On paper, the act of sleeping may seem unproductive, indulgent, and limiting; and yet, the time we spend sleeping is as vital as the time we spend awake. Sleep is not just an escape from the stress of real life, it is an essential bodily function that allows our mind and body to recharge. It repairs our blood vessels, restores our energy levels ahead of another day’s work, and boosts our immune system. It also sheds light on our emotions and desires by elucidating and clarifying truths through dreams. In short, it’s vital to our Wholistic Wellbeing.
However, in these busy and tech-addicted times, many of us have a complicated relationship with sleep. Most of us feel like we’re getting either too much sleep or not enough. Those who lie in for longer in the morning admire and envy the early birds; those early to bed and early to rise admire and envy those who function better with a later bedtime. Many of us feel like we’re "not doing it right”, which unwittingly worsens our ability to sleep at all. This leads us to a thought trap where we mistakenly seek to optimize an activity that is so natural there isn’t a right or a wrong way of doing it.

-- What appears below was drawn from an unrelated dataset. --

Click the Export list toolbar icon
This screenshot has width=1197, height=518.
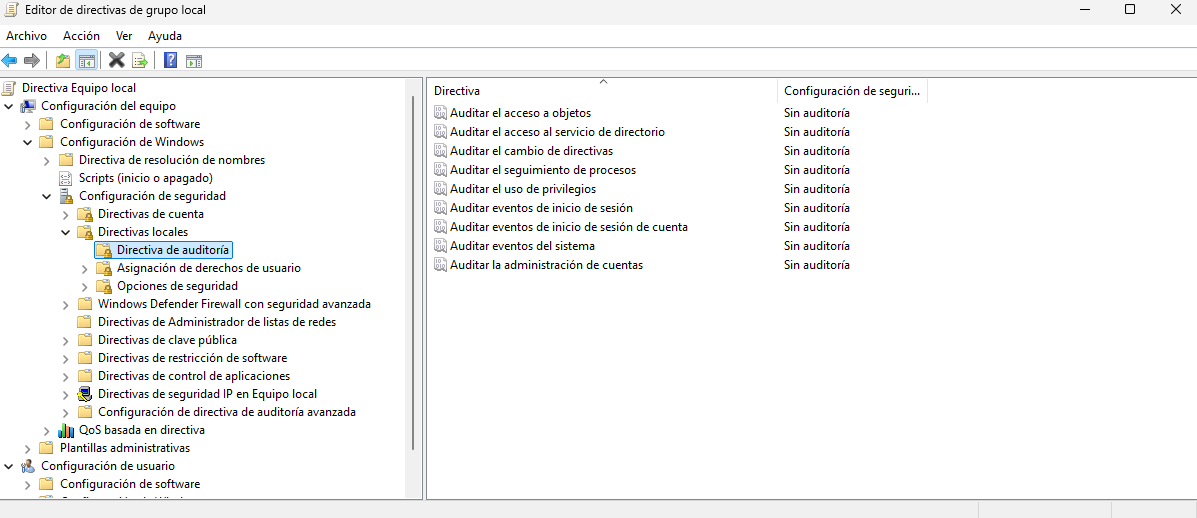[x=140, y=60]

Think about it. How often have you asked yourself questions like: On how little sleep can I get by and still function during the day? What can I do to fall asleep as quickly as possible? How can I improve the quality of my sleep?
These aren’t invalid questions to ask, and thinking of sleep as an activity that requires thought, intent, and perhaps even technique is not entirely misguided. But I personally find it more helpful to take a step back and strip sleeping back to its essentials. Sleep is not like a workout, or a meditation session, or a diet plan. It’s not a luxury or accessory pastime with health benefits. It’s indispensable. It’s natural. And it should come to you naturally.
As sleep doctor Michael Breus said in a recent episode of my Living with Sunny Podcast, “Sleep is a lot like love, the less you look for it, the more it shows up.” Breus explains the science of sleep and the four sleep chronotypes — lion, bear, wolf and dolphin — based on whether you sleep better during the day or night. Turns out, I’m somewhere between a lion and bear! Watch the episode to find out what you are.
What’s keeping you up?
Stress? Anxiety? A bad day that you’ll simply sleep off, or a hurtful memory that keeps cropping up despite your memory’s best efforts to forget it? Perhaps it’s a more complex, symptomatic and physical condition like insomnia, or sleep apnea, or even sleep paralysis — all of which require professional medical attention.
As with all problems, the first step to remedying sleep deprivation is to identify its cause. Be honest with yourself and monitor your sleep. Note if and when you wake up in the middle of the night and why: was it a nightmare? Sweats? The lure of your phone, which really should be switched off? Or something you couldn’t explain? Avoid eating or drinking right before bedtime, especially raw and heavy food, as your body needs to digest properly before you hit the hay. At the very least, you’ll be able to eliminate certain candidates from the list of sleep disturbance causes.
If you’re still struggling, seeing a therapist or doctor can help identify the causes of sleep deprivation. Once you know what’s keeping you up, you need to establish a healthy and regular circadian rhythm. Are you a morning person, or more productive in the evening? Will caffeine too late in the day keep you awake at night when you’re trying to sleep? These are important questions to ask oneself as we prepare to sleep — and to dream.
Dream a little deeper
Our circadian rhythm regulates our sleep-wake cycle: some refer to this as the “body clock.” The optimal circadian rhythm allows us to wake up at the same time each morning, naturally, with no need for an alarm. And no, it’s not utopian. The perfect circadian rhythm is only ever as ideal as the conditions we create for ourselves in order to sleep well. If you’re the kind of person who needs total darkness and silence, you should think about shutters, curtains, and earplugs. Conversely, if you’re a light sleeper who needs natural light to wake up, consider sleeping with the curtains open to wake gently with the light of day. As I said earlier: there is no universal right or wrong way to sleep. The golden rule is simply to do what’s right for you, and your circadian rhythm will fall into place.
Fully functional circadian rhythms improve all four stages of sleep — as we progress from slow to rapid eye movement, from a light snooze to a deep, beautiful dream. And when our sleep is at its best and most powerful, that dream unlocks truths through our subconscious imagination and helps us become more enlightened, self-aware individuals. To improve sleep is to dream a little deeper. To improve sleep is to know oneself better.